**Exercise requirements:**
Set down the entries exactly. No line may differ from its source.

**Dataset excerpts:**
+++

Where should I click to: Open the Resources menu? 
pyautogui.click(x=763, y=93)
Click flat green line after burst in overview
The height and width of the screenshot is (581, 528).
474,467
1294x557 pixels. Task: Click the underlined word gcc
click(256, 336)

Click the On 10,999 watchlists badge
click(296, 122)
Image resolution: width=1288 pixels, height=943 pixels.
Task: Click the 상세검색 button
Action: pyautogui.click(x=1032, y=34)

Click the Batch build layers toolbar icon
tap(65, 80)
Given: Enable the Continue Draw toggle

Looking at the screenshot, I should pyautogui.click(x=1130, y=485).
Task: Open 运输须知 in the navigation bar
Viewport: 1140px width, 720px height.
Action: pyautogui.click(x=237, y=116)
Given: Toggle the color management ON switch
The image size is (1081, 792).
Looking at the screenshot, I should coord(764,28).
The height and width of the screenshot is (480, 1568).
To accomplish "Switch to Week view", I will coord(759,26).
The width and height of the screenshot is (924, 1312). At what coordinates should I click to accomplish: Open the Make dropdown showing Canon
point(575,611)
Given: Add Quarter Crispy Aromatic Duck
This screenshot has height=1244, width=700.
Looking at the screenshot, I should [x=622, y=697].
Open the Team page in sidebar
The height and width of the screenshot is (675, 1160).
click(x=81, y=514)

+++

**Task solution:**
Where should I click to: Open the Resources menu? 
pyautogui.click(x=763, y=93)
Click flat green line after burst in overview
The height and width of the screenshot is (581, 528).
474,467
1294x557 pixels. Task: Click the underlined word gcc
click(256, 336)

Click the On 10,999 watchlists badge
click(296, 122)
Image resolution: width=1288 pixels, height=943 pixels.
Task: Click the 상세검색 button
Action: pyautogui.click(x=1032, y=34)

Click the Batch build layers toolbar icon
tap(65, 80)
Given: Enable the Continue Draw toggle

Looking at the screenshot, I should pyautogui.click(x=1130, y=485).
Task: Open 运输须知 in the navigation bar
Viewport: 1140px width, 720px height.
Action: pyautogui.click(x=237, y=116)
Given: Toggle the color management ON switch
The image size is (1081, 792).
Looking at the screenshot, I should coord(764,28).
The height and width of the screenshot is (480, 1568).
To accomplish "Switch to Week view", I will coord(759,26).
The width and height of the screenshot is (924, 1312). At what coordinates should I click to accomplish: Open the Make dropdown showing Canon
point(575,611)
Given: Add Quarter Crispy Aromatic Duck
This screenshot has height=1244, width=700.
Looking at the screenshot, I should [x=622, y=697].
Open the Team page in sidebar
The height and width of the screenshot is (675, 1160).
click(x=81, y=514)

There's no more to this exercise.